Joking and absurdity aside, the overall re-compositions of dust-speckled Beatles tracks are completely welcome! Laibach have always willing pushed an agenda stuffed envelope and here yes, theoretically the box from which these ideas and messages come from are deeper and more intellectual than the finished product...but that's totally fine! It sounds great and it's bizarre enough to hold mutually the hands of a pop music lover and a Slovenian martial/industrial group fanatic! Grab this.
aristocompasso

aristocompasso

December 15, 2012
It's hard to evaluate something that is conceptually so strong. Laibach never were very prone to being compared using regular standards, except maybe for a couple of their records of the previous decade.

In my opinion, this is one of their best efforts, and I've been following them since the very beginning, to the present day. Mostly because they manage to keep the punch, the sonic brutality that is characteristic to them, but now with bits of baroque (adj.) composition that go well with the overall ironic mood. This relates to previous albums as being less "raw" in sound, less experimental in composition, perhaps of easier listening to someone unfamiliar, although this isn't exactly my opinion.

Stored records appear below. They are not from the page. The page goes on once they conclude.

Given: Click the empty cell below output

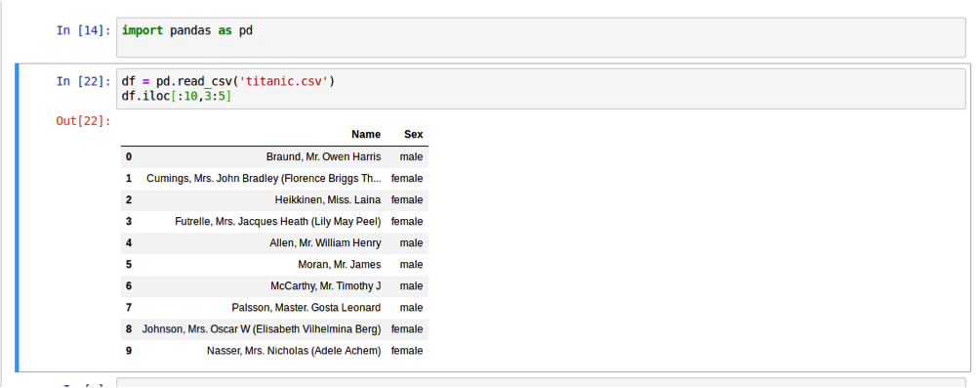Looking at the screenshot, I should [541, 382].
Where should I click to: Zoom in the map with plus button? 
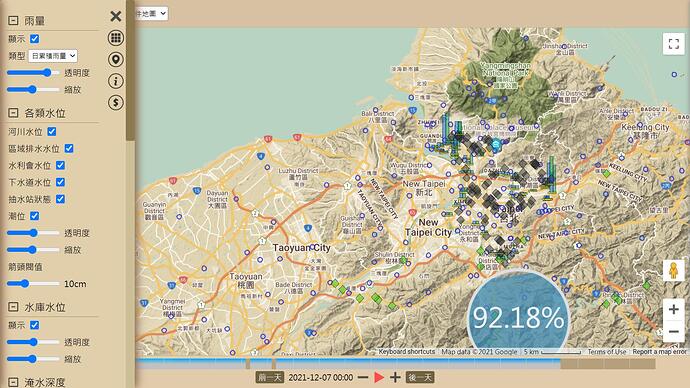673,309
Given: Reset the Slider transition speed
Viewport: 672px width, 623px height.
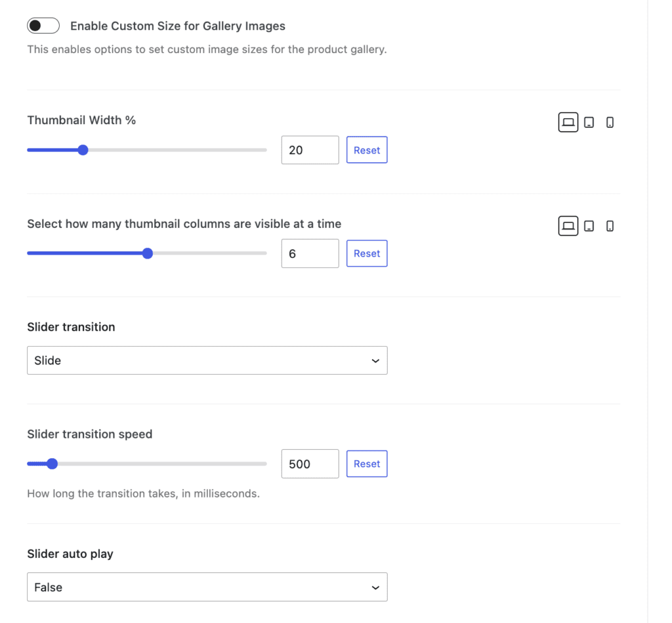Looking at the screenshot, I should 366,463.
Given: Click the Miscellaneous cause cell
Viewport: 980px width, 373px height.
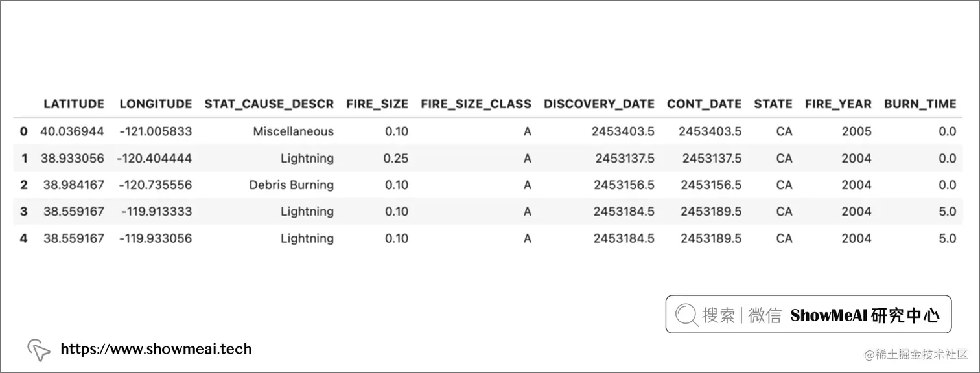Looking at the screenshot, I should 294,131.
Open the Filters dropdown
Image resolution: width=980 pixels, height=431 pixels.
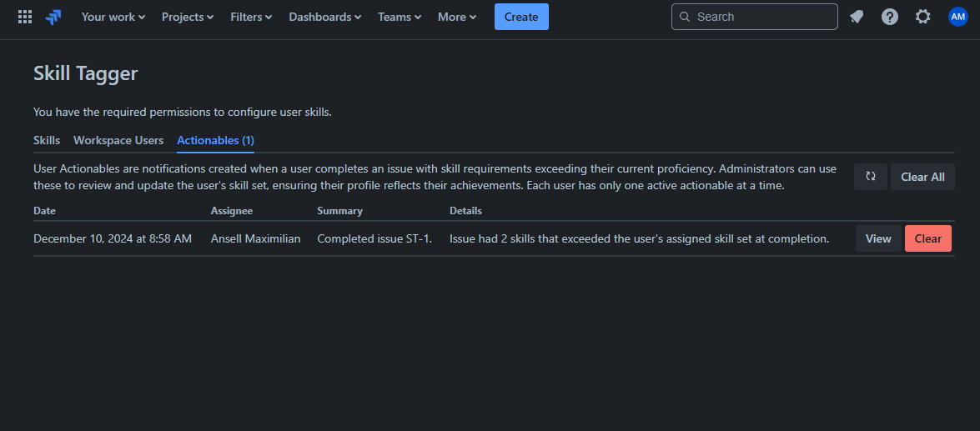251,17
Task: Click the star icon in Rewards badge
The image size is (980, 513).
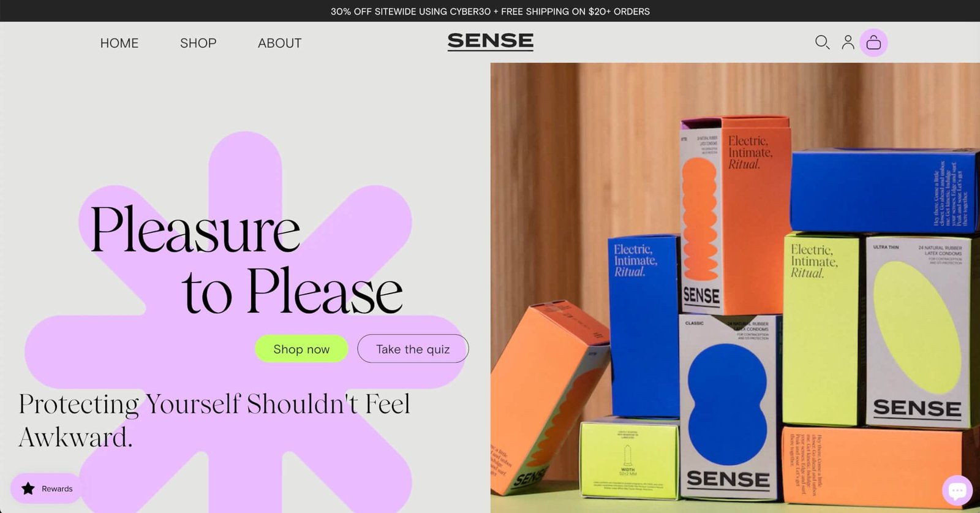Action: 28,488
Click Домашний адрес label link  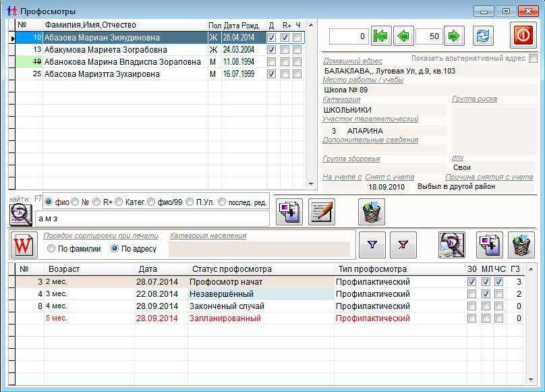pos(353,61)
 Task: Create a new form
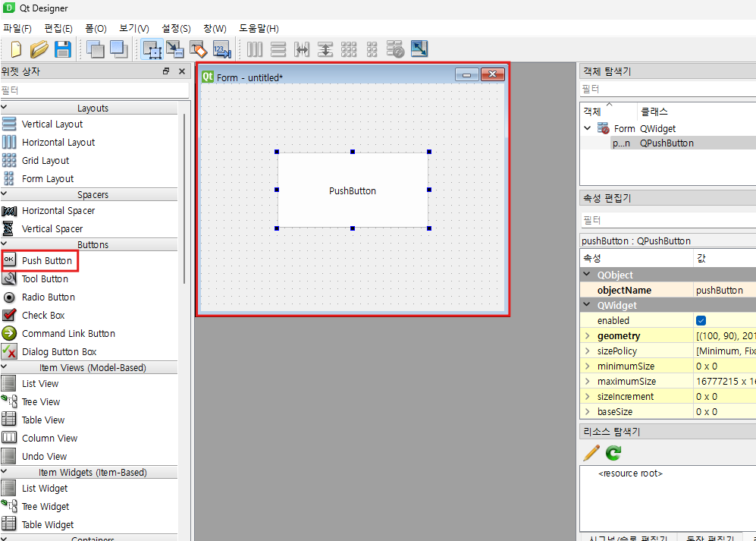15,49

"Seems like an experimental parody on how the Beatles may had sounded if they were Nazis or Stalinists."
(Note to other reviewer: I find it rather nonsensical to put a political orientation in music for Wagner was not a nazi, it was Hitler who was sort of "wagnerian". This is actually a departure from their intense political albums, but nonetheless, equally rewarding).

If I had to put a style on the label this would be "electronic industrial operatic". As a reference you could place it next to the contemporary Young Gods sound of the time, sometimes with operatic overtones, other times with folk inspiration, and even Prokofiev in a song or two.

A challenging listen far, far, far different (some would say "better", other "worse") than the implied starting point.